Liz Blum of Norwich, Vermont. was in Hanover, New Hampshire Thursday, urging Dartmouth College students to back her senator, Bernie Sanders, in his run for the White House.
"Bernie is the people's candidate," Blum told necn. "With many of the people I meet, they're very impressed with the fact Bernie is such a grassroots candidate, and they feel they are part of the campaign, and ask what they can do to help."
Blum said she is active with the grassroots group Rights and Democracy, which has endorsed Bernie Sanders. Rights and Democracy works to foster healthy and just communities, according to its mission statement.
Blum said Sanders' push for Medicare for all and his vocal advocacy on environmental issues are two of the prime reasons she has been a supporter of his since the 1980s.
"He is working for working people," Blum said of Sanders. "He always has."

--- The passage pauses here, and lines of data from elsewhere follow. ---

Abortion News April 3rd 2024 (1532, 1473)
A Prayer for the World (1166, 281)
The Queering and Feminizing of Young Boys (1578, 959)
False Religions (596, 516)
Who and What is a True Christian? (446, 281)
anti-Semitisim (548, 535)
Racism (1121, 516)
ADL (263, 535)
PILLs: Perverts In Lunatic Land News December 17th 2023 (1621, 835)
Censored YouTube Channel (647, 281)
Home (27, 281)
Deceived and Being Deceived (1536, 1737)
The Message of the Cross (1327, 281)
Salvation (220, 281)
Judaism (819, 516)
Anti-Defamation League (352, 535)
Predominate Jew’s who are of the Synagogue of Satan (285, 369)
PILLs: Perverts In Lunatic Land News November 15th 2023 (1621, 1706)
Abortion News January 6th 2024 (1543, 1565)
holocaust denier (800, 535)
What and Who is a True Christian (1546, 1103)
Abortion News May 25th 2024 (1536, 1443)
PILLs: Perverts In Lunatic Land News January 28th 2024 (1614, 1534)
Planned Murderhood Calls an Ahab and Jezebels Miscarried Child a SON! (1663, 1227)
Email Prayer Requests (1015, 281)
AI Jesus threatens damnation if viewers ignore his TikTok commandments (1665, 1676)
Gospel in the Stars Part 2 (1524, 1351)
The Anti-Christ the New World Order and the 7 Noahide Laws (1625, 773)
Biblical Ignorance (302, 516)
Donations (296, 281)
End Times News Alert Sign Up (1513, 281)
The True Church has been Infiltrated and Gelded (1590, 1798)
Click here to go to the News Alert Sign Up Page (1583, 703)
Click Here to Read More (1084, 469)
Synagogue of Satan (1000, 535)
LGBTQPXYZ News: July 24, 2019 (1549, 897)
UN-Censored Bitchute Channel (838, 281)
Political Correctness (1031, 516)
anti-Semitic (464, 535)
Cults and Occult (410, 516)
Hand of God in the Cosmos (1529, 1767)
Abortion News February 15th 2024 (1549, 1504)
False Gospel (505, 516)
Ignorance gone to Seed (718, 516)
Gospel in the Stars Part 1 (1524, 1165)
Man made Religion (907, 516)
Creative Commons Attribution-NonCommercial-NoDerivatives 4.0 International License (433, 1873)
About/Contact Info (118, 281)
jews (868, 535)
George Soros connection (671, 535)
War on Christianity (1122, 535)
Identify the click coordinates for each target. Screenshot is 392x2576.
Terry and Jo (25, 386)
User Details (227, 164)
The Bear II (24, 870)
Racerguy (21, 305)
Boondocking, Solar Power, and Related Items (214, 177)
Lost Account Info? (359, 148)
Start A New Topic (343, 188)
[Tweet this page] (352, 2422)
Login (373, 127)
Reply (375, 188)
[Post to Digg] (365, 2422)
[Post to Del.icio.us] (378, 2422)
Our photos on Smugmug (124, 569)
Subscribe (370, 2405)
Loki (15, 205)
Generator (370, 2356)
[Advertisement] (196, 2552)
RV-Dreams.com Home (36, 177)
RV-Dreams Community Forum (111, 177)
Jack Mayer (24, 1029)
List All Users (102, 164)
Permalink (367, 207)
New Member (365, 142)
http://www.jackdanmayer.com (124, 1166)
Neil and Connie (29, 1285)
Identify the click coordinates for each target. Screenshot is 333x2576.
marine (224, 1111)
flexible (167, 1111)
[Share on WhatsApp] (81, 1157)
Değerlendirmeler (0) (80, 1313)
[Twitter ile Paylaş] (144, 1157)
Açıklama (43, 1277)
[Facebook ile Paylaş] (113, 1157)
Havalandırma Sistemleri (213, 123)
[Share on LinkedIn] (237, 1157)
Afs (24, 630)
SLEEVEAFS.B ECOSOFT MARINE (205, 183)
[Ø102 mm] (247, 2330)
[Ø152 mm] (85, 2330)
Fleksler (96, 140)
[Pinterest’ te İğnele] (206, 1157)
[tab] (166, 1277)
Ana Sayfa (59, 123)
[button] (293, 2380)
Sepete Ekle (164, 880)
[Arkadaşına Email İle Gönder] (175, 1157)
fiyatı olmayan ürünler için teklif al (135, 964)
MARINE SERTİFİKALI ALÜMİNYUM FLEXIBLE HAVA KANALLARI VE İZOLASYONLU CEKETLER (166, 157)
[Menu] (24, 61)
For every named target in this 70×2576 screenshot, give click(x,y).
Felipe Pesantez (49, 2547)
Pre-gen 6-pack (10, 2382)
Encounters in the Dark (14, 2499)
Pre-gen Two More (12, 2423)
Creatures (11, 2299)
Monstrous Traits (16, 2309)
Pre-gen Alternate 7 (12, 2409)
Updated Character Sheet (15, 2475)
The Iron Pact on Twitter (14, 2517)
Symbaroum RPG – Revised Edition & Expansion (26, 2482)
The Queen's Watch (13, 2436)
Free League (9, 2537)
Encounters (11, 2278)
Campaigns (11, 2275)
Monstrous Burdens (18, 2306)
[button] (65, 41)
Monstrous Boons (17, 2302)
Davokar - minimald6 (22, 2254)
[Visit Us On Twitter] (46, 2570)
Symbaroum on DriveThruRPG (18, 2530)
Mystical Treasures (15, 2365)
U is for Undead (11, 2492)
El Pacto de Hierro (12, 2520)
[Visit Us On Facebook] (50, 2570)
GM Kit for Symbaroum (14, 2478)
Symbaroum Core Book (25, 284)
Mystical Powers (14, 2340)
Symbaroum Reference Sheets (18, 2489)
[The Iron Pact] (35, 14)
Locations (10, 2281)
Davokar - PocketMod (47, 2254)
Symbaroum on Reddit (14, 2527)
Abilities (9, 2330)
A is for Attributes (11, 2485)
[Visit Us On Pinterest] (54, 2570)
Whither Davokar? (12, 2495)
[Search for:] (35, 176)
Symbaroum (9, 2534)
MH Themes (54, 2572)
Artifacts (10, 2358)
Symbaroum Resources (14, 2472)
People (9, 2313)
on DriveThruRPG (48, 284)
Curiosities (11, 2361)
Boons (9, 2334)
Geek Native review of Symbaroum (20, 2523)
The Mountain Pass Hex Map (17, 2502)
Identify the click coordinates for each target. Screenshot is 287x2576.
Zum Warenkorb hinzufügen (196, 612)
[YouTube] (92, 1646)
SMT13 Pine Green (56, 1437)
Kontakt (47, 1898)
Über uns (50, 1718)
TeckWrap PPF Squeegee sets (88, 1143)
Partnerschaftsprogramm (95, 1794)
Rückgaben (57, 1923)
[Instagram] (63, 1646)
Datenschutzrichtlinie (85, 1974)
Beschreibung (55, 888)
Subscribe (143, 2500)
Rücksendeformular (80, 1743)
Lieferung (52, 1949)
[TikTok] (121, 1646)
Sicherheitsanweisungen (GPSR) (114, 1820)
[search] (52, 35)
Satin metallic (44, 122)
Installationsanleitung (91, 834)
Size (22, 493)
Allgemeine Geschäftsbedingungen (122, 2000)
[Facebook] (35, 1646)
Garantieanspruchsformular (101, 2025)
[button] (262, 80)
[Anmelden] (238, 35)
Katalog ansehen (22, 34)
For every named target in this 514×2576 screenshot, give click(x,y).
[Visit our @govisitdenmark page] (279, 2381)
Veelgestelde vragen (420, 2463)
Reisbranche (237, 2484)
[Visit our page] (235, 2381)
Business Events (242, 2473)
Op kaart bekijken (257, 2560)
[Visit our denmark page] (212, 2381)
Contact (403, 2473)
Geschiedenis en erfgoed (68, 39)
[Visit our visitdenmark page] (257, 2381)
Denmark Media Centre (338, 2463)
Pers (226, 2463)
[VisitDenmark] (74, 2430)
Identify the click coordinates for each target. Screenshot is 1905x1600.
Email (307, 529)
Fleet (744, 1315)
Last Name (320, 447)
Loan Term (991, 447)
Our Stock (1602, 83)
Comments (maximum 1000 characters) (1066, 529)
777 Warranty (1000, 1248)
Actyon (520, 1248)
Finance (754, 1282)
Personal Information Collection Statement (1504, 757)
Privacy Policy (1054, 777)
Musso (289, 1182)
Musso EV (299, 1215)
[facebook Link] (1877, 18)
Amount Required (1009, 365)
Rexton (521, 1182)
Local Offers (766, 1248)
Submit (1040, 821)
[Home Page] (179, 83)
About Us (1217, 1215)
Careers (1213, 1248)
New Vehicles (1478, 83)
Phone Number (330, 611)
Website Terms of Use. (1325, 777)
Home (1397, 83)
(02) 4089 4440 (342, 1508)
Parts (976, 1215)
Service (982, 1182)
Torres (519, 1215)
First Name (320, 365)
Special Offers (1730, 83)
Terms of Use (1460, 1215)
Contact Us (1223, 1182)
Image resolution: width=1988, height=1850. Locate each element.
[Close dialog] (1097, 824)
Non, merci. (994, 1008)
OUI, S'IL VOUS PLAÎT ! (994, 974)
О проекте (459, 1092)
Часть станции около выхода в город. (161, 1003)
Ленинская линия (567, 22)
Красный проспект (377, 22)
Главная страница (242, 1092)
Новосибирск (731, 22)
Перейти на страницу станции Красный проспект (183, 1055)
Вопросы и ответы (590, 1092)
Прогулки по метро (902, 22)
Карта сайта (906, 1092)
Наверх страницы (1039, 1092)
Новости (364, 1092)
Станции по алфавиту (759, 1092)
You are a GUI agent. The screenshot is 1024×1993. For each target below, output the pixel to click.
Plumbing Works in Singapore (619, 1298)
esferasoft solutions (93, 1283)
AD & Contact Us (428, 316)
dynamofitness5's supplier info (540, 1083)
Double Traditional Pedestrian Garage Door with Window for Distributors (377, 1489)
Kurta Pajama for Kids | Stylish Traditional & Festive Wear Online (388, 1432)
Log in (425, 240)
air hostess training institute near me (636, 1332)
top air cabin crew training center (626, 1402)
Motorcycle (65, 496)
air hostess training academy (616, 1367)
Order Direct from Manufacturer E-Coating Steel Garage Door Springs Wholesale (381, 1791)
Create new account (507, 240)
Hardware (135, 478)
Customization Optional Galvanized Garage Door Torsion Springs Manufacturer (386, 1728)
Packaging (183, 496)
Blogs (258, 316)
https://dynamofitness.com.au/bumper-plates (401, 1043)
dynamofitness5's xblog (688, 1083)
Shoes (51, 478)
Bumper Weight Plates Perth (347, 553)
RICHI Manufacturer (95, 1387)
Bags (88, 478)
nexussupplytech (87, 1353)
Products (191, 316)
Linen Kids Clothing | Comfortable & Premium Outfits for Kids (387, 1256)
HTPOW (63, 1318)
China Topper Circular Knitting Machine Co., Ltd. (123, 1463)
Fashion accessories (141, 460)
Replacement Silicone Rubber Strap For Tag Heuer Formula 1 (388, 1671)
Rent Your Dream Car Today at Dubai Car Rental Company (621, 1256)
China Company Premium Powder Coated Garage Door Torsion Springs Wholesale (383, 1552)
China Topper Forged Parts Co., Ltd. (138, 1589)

"I'm sure their efforts are welcome by the campaigns," said Linda Fowler, a Dartmouth political science professor, describing Vermonters who volunteer in New Hampshire on behalf of candidates.
Fowler said she believes face-to-face encounters like the ones Shumlin, Kunin, and Blum were having Thursday can have a modest impact when it comes to building buzz and encouraging voter turnout, which is always critical in the New Hampshire primary.
"If Vermont had a primary that was as prominent nationally as New Hampshire's, there would be a lot of New Hampshire folks over working in Vermont, I'm sure," Fowler said.
After the event in Keene, Shumlin and Kunin headed to Claremont and Lebanon, New Hampshire for more meet and greets with Clinton campaign volunteers, to encourage them to keep at their door knocks and other get-out-the-vote efforts through the primary on Tuesday, February 9.
Blum said she and Sanders' other grassroots supporters will also continue to fan out across the state on behalf of their candidate, including holding a health care rally Saturday at 11 a.m. in Salem, New Hampshire, outside the Sanders field office there.